**PROVIDED RECORDS**
— BEGIN —

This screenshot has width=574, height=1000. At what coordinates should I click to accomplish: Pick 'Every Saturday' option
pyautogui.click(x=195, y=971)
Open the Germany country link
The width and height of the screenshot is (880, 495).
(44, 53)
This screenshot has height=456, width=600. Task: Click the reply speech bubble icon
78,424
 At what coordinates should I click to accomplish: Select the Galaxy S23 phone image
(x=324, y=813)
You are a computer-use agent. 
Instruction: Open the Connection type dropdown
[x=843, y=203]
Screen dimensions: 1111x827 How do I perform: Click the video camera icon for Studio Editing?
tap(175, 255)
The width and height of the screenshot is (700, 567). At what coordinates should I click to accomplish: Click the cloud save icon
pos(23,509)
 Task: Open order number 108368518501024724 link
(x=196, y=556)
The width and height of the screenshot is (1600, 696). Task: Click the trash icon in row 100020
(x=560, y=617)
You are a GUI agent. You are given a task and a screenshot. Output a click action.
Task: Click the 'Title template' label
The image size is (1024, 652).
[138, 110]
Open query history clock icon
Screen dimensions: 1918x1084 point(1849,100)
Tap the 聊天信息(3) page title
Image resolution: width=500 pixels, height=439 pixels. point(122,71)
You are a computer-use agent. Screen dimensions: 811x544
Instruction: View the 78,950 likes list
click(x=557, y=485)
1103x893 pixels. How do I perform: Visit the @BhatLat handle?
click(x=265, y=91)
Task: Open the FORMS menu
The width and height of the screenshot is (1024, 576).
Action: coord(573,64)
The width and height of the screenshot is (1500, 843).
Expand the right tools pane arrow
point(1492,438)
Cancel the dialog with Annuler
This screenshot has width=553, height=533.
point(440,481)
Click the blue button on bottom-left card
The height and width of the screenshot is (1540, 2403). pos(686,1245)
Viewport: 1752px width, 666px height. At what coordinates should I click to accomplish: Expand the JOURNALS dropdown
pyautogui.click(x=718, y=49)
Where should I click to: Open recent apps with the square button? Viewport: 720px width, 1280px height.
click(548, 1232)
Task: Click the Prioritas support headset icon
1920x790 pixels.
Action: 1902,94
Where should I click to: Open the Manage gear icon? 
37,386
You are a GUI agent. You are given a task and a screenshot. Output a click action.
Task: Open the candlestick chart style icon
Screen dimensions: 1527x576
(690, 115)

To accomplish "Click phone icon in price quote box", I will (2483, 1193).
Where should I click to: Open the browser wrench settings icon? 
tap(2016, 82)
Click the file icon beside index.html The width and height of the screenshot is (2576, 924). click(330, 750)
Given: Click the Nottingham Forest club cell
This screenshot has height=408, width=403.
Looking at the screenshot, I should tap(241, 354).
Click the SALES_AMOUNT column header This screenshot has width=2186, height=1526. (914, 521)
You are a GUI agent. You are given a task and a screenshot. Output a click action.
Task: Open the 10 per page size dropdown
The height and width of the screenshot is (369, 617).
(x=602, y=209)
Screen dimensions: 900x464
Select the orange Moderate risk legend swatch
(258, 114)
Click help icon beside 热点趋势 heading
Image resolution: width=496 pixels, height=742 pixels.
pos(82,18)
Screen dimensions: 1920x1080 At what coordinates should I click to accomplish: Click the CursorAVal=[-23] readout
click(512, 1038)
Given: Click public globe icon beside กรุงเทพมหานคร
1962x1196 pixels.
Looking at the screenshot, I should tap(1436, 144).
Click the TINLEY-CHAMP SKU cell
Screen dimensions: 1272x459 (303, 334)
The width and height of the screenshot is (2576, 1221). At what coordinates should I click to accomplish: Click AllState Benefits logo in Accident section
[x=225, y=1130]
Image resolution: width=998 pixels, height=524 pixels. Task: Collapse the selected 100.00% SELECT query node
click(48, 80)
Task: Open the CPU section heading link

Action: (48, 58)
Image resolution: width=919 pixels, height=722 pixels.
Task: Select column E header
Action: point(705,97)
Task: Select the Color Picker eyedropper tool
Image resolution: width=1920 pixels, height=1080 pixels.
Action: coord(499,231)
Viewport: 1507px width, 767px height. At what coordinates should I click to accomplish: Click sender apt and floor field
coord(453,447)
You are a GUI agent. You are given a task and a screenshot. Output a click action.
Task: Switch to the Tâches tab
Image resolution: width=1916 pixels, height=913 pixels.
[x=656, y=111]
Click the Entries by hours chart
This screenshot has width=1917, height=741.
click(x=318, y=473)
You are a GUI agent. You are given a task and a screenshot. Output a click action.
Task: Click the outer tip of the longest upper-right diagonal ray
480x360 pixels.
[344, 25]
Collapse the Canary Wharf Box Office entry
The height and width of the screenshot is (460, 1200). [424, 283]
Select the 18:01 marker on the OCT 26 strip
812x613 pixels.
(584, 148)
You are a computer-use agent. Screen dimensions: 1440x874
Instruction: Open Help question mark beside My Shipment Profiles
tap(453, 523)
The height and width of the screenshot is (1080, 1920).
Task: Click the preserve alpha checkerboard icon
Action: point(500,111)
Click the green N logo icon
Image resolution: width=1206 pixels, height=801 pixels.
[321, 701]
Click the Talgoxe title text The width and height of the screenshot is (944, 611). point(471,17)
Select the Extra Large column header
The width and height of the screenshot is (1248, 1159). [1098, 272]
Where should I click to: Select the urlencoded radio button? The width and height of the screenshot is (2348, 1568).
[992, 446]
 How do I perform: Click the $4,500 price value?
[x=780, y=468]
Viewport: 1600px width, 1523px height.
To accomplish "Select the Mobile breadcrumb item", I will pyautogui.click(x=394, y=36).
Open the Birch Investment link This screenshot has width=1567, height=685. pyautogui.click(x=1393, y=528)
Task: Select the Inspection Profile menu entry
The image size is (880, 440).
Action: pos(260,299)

— END —

Copy out every one of the rows above exactly as they appear, character for character.

**OUTPUT FOR THIS EXERCISE**
This screenshot has width=574, height=1000. At what coordinates should I click to accomplish: Pick 'Every Saturday' option
pyautogui.click(x=195, y=971)
Open the Germany country link
The width and height of the screenshot is (880, 495).
(44, 53)
This screenshot has height=456, width=600. Task: Click the reply speech bubble icon
78,424
 At what coordinates should I click to accomplish: Select the Galaxy S23 phone image
(x=324, y=813)
You are a computer-use agent. 
Instruction: Open the Connection type dropdown
[x=843, y=203]
Screen dimensions: 1111x827 How do I perform: Click the video camera icon for Studio Editing?
tap(175, 255)
The width and height of the screenshot is (700, 567). At what coordinates should I click to accomplish: Click the cloud save icon
pos(23,509)
 Task: Open order number 108368518501024724 link
(x=196, y=556)
The width and height of the screenshot is (1600, 696). Task: Click the trash icon in row 100020
(x=560, y=617)
You are a GUI agent. You are given a task and a screenshot. Output a click action.
Task: Click the 'Title template' label
The image size is (1024, 652).
[138, 110]
Open query history clock icon
Screen dimensions: 1918x1084 point(1849,100)
Tap the 聊天信息(3) page title
Image resolution: width=500 pixels, height=439 pixels. point(122,71)
You are a computer-use agent. Screen dimensions: 811x544
Instruction: View the 78,950 likes list
click(x=557, y=485)
1103x893 pixels. How do I perform: Visit the @BhatLat handle?
click(x=265, y=91)
Task: Open the FORMS menu
The width and height of the screenshot is (1024, 576).
Action: coord(573,64)
The width and height of the screenshot is (1500, 843).
Expand the right tools pane arrow
point(1492,438)
Cancel the dialog with Annuler
This screenshot has width=553, height=533.
point(440,481)
Click the blue button on bottom-left card
The height and width of the screenshot is (1540, 2403). pos(686,1245)
Viewport: 1752px width, 666px height. At what coordinates should I click to accomplish: Expand the JOURNALS dropdown
pyautogui.click(x=718, y=49)
Where should I click to: Open recent apps with the square button? Viewport: 720px width, 1280px height.
click(548, 1232)
Task: Click the Prioritas support headset icon
1920x790 pixels.
Action: 1902,94
Where should I click to: Open the Manage gear icon? 
37,386
You are a GUI agent. You are given a task and a screenshot. Output a click action.
Task: Open the candlestick chart style icon
Screen dimensions: 1527x576
(690, 115)

To accomplish "Click phone icon in price quote box", I will (2483, 1193).
Where should I click to: Open the browser wrench settings icon? 
tap(2016, 82)
Click the file icon beside index.html The width and height of the screenshot is (2576, 924). click(330, 750)
Given: Click the Nottingham Forest club cell
This screenshot has height=408, width=403.
Looking at the screenshot, I should tap(241, 354).
Click the SALES_AMOUNT column header This screenshot has width=2186, height=1526. (914, 521)
You are a GUI agent. You are given a task and a screenshot. Output a click action.
Task: Open the 10 per page size dropdown
The height and width of the screenshot is (369, 617).
(x=602, y=209)
Screen dimensions: 900x464
Select the orange Moderate risk legend swatch
(258, 114)
Click help icon beside 热点趋势 heading
Image resolution: width=496 pixels, height=742 pixels.
pos(82,18)
Screen dimensions: 1920x1080 At what coordinates should I click to accomplish: Click the CursorAVal=[-23] readout
click(512, 1038)
Given: Click public globe icon beside กรุงเทพมหานคร
1962x1196 pixels.
Looking at the screenshot, I should tap(1436, 144).
Click the TINLEY-CHAMP SKU cell
Screen dimensions: 1272x459 (303, 334)
The width and height of the screenshot is (2576, 1221). At what coordinates should I click to accomplish: Click AllState Benefits logo in Accident section
[x=225, y=1130]
Image resolution: width=998 pixels, height=524 pixels. Task: Collapse the selected 100.00% SELECT query node
click(48, 80)
Task: Open the CPU section heading link

Action: (48, 58)
Image resolution: width=919 pixels, height=722 pixels.
Task: Select column E header
Action: point(705,97)
Task: Select the Color Picker eyedropper tool
Image resolution: width=1920 pixels, height=1080 pixels.
Action: coord(499,231)
Viewport: 1507px width, 767px height. At what coordinates should I click to accomplish: Click sender apt and floor field
coord(453,447)
You are a GUI agent. You are given a task and a screenshot. Output a click action.
Task: Switch to the Tâches tab
Image resolution: width=1916 pixels, height=913 pixels.
[x=656, y=111]
Click the Entries by hours chart
This screenshot has width=1917, height=741.
click(x=318, y=473)
You are a GUI agent. You are given a task and a screenshot. Output a click action.
Task: Click the outer tip of the longest upper-right diagonal ray
480x360 pixels.
[344, 25]
Collapse the Canary Wharf Box Office entry
The height and width of the screenshot is (460, 1200). [424, 283]
Select the 18:01 marker on the OCT 26 strip
812x613 pixels.
(584, 148)
You are a computer-use agent. Screen dimensions: 1440x874
Instruction: Open Help question mark beside My Shipment Profiles
tap(453, 523)
The height and width of the screenshot is (1080, 1920).
Task: Click the preserve alpha checkerboard icon
Action: point(500,111)
Click the green N logo icon
Image resolution: width=1206 pixels, height=801 pixels.
[321, 701]
Click the Talgoxe title text The width and height of the screenshot is (944, 611). point(471,17)
Select the Extra Large column header
The width and height of the screenshot is (1248, 1159). [1098, 272]
Where should I click to: Select the urlencoded radio button? The width and height of the screenshot is (2348, 1568).
[992, 446]
 How do I perform: Click the $4,500 price value?
[x=780, y=468]
Viewport: 1600px width, 1523px height.
To accomplish "Select the Mobile breadcrumb item", I will pyautogui.click(x=394, y=36).
Open the Birch Investment link This screenshot has width=1567, height=685. pyautogui.click(x=1393, y=528)
Task: Select the Inspection Profile menu entry
The image size is (880, 440).
Action: pos(260,299)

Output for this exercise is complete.